Eine Vergütungspflicht der Rufbereitschaftszeiten ergab sich weder aus dem Arbeitsvertrag noch aus § 612 BGB, da es an einer vertraglichen Regelung fehlt und keine objektive Vergütungserwartung für Rufbereitschaftszeiten dargelegt wurde.
Hinweise für die Praxis
Auch nach der Entscheidung des LAG Düsseldorf verbleibt es dabei, dass die Abgrenzung zwischen arbeitszeit- und vergütungsrechtlichen Bereitschaftsdiensten und Rufbereitschaft eine Herausforderung für die betriebliche Praxis ist. Dies ermöglicht zugleich durch Veränderung der genauen Umstände des Dienstes, diesen als bloße Rufbereitschaft einzuordnen.

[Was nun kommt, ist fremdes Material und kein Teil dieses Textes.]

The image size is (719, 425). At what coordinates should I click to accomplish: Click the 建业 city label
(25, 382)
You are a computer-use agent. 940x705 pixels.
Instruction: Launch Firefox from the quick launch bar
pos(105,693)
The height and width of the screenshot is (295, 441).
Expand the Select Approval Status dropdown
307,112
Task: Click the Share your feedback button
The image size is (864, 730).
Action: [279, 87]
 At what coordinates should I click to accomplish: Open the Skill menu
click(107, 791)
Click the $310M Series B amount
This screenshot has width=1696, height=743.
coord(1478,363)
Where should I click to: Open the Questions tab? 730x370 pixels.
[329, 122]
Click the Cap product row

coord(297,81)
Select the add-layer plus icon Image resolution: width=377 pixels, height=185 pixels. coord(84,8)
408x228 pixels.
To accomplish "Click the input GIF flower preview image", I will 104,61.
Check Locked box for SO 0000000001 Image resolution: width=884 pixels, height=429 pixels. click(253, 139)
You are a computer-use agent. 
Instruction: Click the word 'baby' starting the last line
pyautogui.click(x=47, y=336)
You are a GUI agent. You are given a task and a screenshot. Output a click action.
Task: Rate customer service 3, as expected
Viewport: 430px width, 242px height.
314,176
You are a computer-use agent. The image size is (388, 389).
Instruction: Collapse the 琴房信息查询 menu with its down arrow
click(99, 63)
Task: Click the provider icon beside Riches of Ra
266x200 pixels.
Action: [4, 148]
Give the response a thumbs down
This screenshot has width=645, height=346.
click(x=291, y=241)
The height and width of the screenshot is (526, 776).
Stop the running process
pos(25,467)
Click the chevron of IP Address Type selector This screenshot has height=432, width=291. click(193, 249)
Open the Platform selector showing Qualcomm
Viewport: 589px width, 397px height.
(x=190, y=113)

Wichtig: Nicht jede mit der Rufbereitschaft verbundene Beschränkung der Freizeit führt in der Regel dazu, dass diese Zeiten insgesamt als Arbeitszeit zu bewerten sind. Nur wenn diese Beschränkungen den Arbeitnehmer in der Gestaltung seiner Freizeit ganz erheblich beeinträchtigen und er seinen eigenen Privatinteressen nicht hinreichend nachkommen kann, kann Rufbereitschaft sowohl arbeitsschutz- als auch vergütungsrechtlich als Arbeitszeit zu qualifizieren sein. Die konkrete Einordnung hängt dabei von zahlreichen Umständen ab, insbesondere innerhalb welcher Zeit sich der Arbeitnehmer bei Erhalt des Anrufs am Arbeitsort einfinden muss und wie häufig er aus der Bereitschaft gerufen wird.